In earlier hybrids, Coelogyne mooreana has been consistently dominant. Because it is such a beautiful species itself, all of its offspring are also beautiful. It is a very reliable and predictable breeding parent. The downside is that many hybrids using Coelogyne moorena, even with a wide variety of partners, could result in a certain sameness (economists might refer to the 'law of diminishing returns')! More subtle traits such as the length of flowering period, hardiness and adaptability, etc. may become key issues as the Coelogyne moorena based hybrids experience the test of time. 

The primary hybrid (Coelogyne mooreana x Coelogyne marmorata) is powerfully dominated by Coelogyne mooreana. The marbling patterns on the inner lobes of the pollen flower are greatly suppressed and the colour of the veining, throat and central lip have changed from Coelogyne marmorata's chocolate brown to Coelogyne mooreana's vivid yellow/gold. The broad white sepals of Coelogyne mooreana have replaced the thin sepals of Coelogyne marmorata.  

Coelogyne marmorata has had two wins in this hybrid, however.  It has carried through a very broad white lip and a large broad column with a gold edging. The column is a dominant trait in the new hybrid with the bright colouring expanding to a prominent bright gold feature. The result is a large white flower, enhanced further by a large and wide lip with brilliant yellow/ gold highlights. It has, however, passed on the tall leaves and these tower over the shorter flower spikes. Both parents have passed on common traits such as the synanthous growth pattern (flower spikes emerging from the centre of a new developing psuedobulbs) and simultaneously opening multiple flower spikes. 

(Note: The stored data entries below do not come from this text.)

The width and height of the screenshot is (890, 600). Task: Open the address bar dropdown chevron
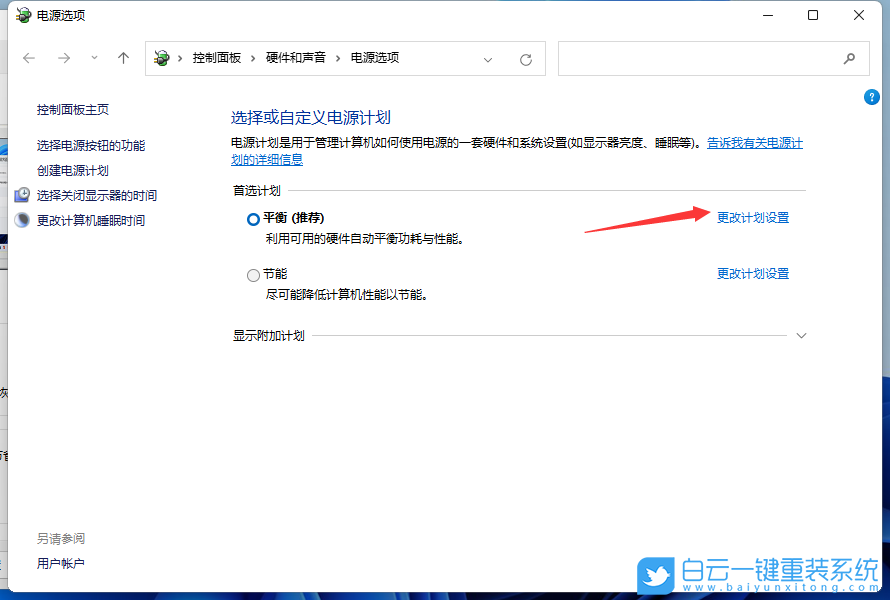click(x=488, y=60)
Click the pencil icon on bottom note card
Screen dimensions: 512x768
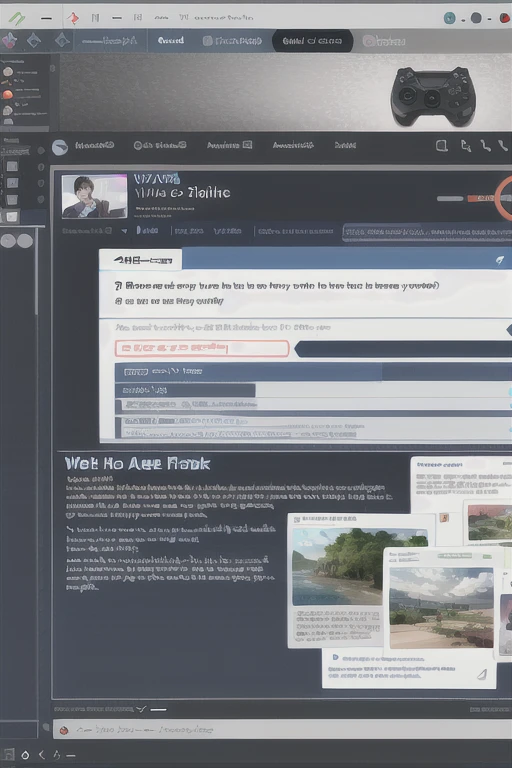[x=482, y=674]
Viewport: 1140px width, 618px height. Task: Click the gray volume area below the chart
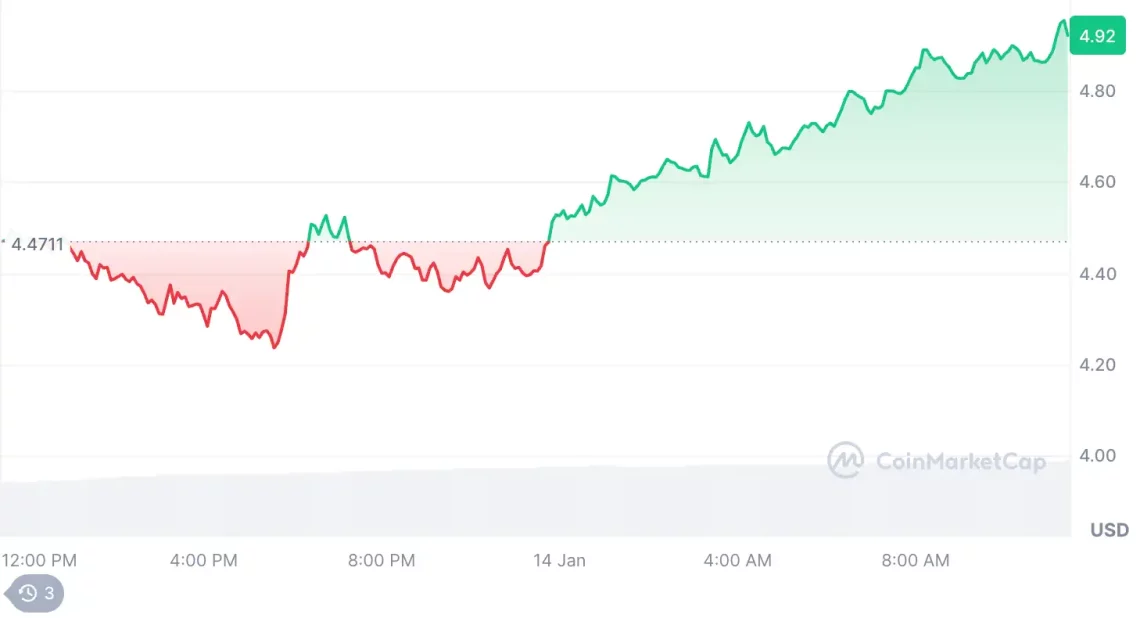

This plant was bred in Canberra, Australia. It was pollinated on 5th January 2010, flasked on 2nd November 2011, deflasked 15th September 2012 and produced its first flower on 18th September 2016. It was registered as Coelogyne Kirribilli Megan with the Royal Horticultural Society, London, October 2016. 

Coelogyne Kirribilli Megan has been named in honour of my wife who has always been a tower of strength throughout my orchid growing adventures. 

Negatives: .Despite its white prettiness, it is similar to a number of other Coelogyne mooreana based hybrids. The flower spikes are much shorter than the tall leaves and also tend to weep  but are still nicely visible. Both parents are from tropical zones and these hybrids will need a mild climate..

Rating: ♦♦♦♦♦  The large size (7 to 8 cm across) of the pristine white flower and the spectacular contrast of yellow/gold on the lip and column raise this hybrid to be included in the very best of the Coelogyne mooreana based orchids.  Additionally, it has a strong perfume. A well-known Australian orchid judge declared that it is "...the prettiest Coelogyne I've ever seen".  

Registration: Registration with the RHS as Coelogyne  Kirribilli Megan was recorded in October 2016.  

Varieties: None known.

Hybrids: None.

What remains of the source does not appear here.